A shoe sole for use in training for improving the muscular strength of the lower extremities when jogging, running or just walking casually, has at least one contractible cavity formed in a heel portion thereof for supporting the heel, and small holes in left and right side walls for communicating with the cavity. The shoe sole promotes walking or running with the wearer's weight positioned forward, and thus, is effective for strengthening the muscles of the lower extremities. Shoes adopting such a shoe sole can be worn safely, since the impact from the ground is alleviated by a cushioning effect according to the contraction of the cavity when the wearer's weight is loaded onto the heel.

Description

BACKGROUND OF THE INVENTION

The present invention relates to a shoe sole employed as a bottom structure of shoes, and more particularly, to a shoe sole designed to reinforce the muscular strength of lower extremities of the body when walking, jogging or running.

The muscles of the lower extremities of the human body are the main muscles dominating such movement as running or jumping. Accordingly, physical training for improving the muscular strength of the lower extremities is needed for the general public as well as for athletes. For this reason, people often jog or run, and specifically athletes perform special training exercises for strengthening the lower extremities of the body in addition to jogging or running.

When standing upright with the heels of the bare feet resting on the ground, most of the body weight is loaded onto the rear part of the foot, i.e., the heel. At this time, the center of gravity (balance) of the body is somewhat rearward rather than forward as in the case of sprinting, where the heel is always separated from the ground and the body leans forward. That is, walking or running with the heel lifted is needed for reinforcing the muscular strength of the lower extremities and for obtaining greater agility.

Shoes for ordinary walking are not suitable for jogging or running due to a thick and relatively solid shoe sole. When a wearer jogs or runs with such shoes, it is likely that the wearer would not step forward quickly. In addition, the heel meets the ground first, with rest of the bottom surface touching the ground subsequently, when the wearer continues forward. Thus, more energy is required, which easily tires a person.
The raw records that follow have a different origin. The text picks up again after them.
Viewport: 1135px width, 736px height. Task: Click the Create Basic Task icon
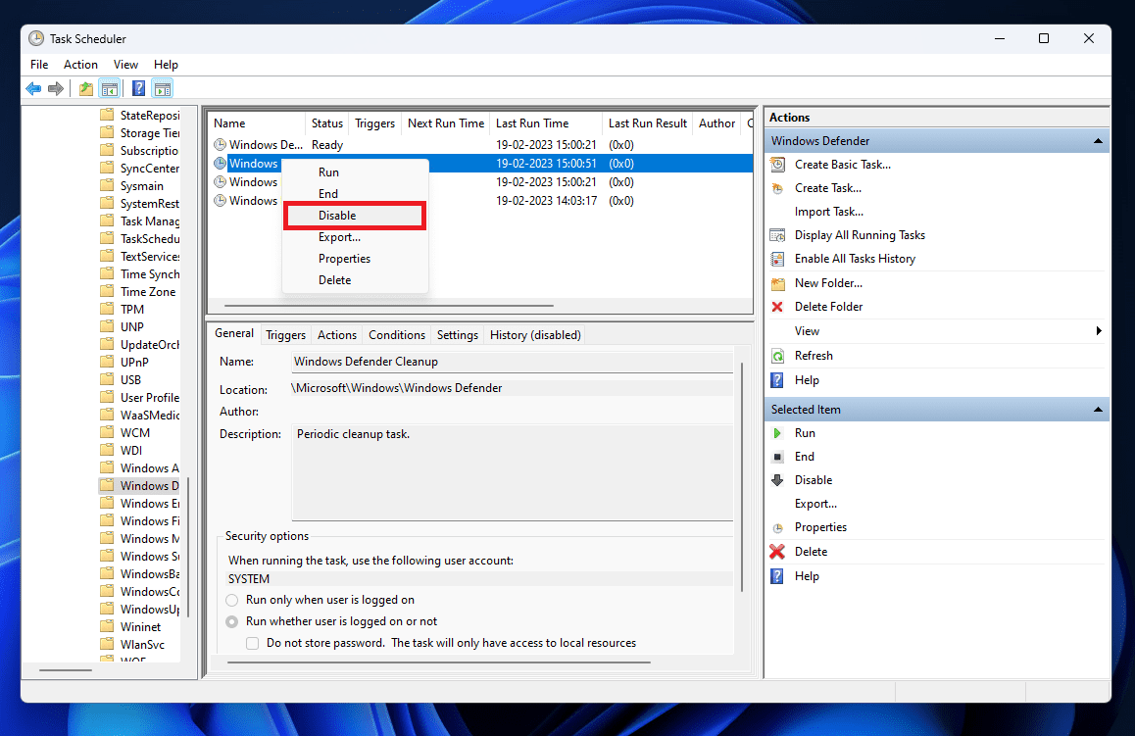pos(777,165)
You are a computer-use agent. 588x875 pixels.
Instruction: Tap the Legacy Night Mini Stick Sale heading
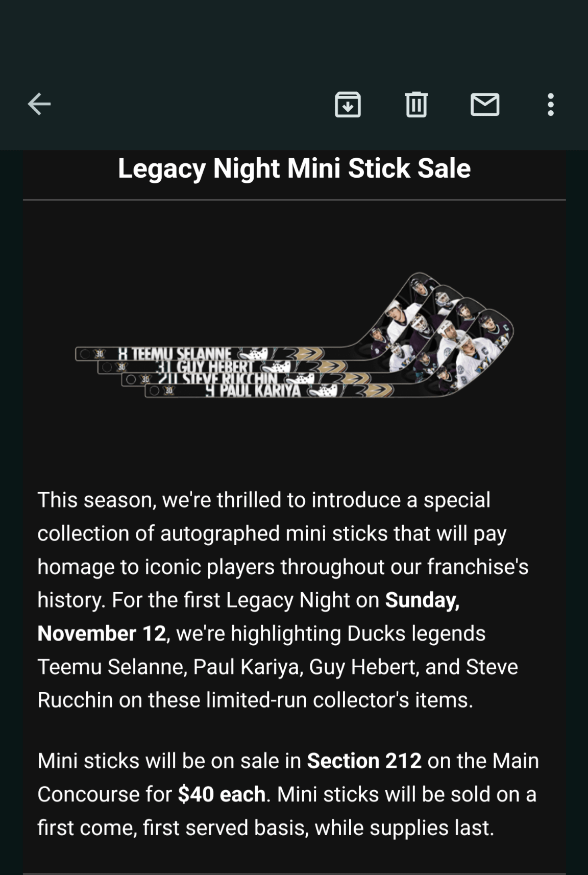pyautogui.click(x=294, y=168)
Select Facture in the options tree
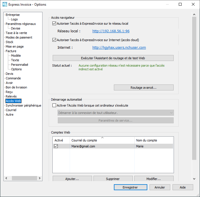 [11, 51]
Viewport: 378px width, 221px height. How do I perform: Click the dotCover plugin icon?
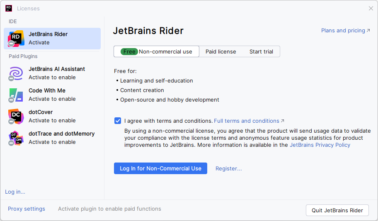pyautogui.click(x=16, y=116)
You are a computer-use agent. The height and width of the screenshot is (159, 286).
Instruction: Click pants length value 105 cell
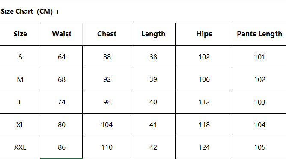tap(259, 147)
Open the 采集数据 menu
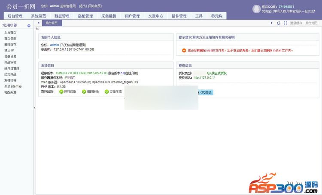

On the contrary, shoes designed for use in jogging or running have a relatively thin and pliable sole which enables the wearer to easily step forward, lifting the heel.

However, the conventional shoe sole structure for use in jogging or running has not much considered the function for absorbing an impact caused when the heel contacts the ground, and thus, is not suitable for ordinary walk or sport entries other than jogging or running. In addition, the heel is lifted at the state where the entire bottom surface of the shoes touches the ground so that the body balance can be moved to the front. Thus, it takes relatively much labor when moving, which easily makes a person tired.

U.S. Pat. No. 4,348,821 discloses a shoe sole structure of which one portion supports the metatarsal of a wearer and has a central projection. The disclosed structure enables a wearer to lean the body balance to the front by slightly lifting the heel at the state where the tip of the shoe sole touches the ground centering the central projection. Thus, the shoe sole enables the wearer to run without difficulty and jump up with a strong propulsion. However, the wearer may lose the balance since the heel and tip shift backward and forward centering around the central projection, and thus, the wearer may feel an uneasiness, which is undesirable.

SUMMARY OF THE INVENTION

It is an object of the present invention to provide a shoe sole designed such that the wearer can assume an ideal posture when jogging, running or walking, and which can be worn safely.

To accomplish the above object, the present invention provides a shoe sole to be attached to the lower part of the upper of a shoe, the shoe sole comprising an inclined upper surface where a heel support portion is higher than a toe support portion, and having at least one cavity which contracts by the weight of the wearer on a heel portion.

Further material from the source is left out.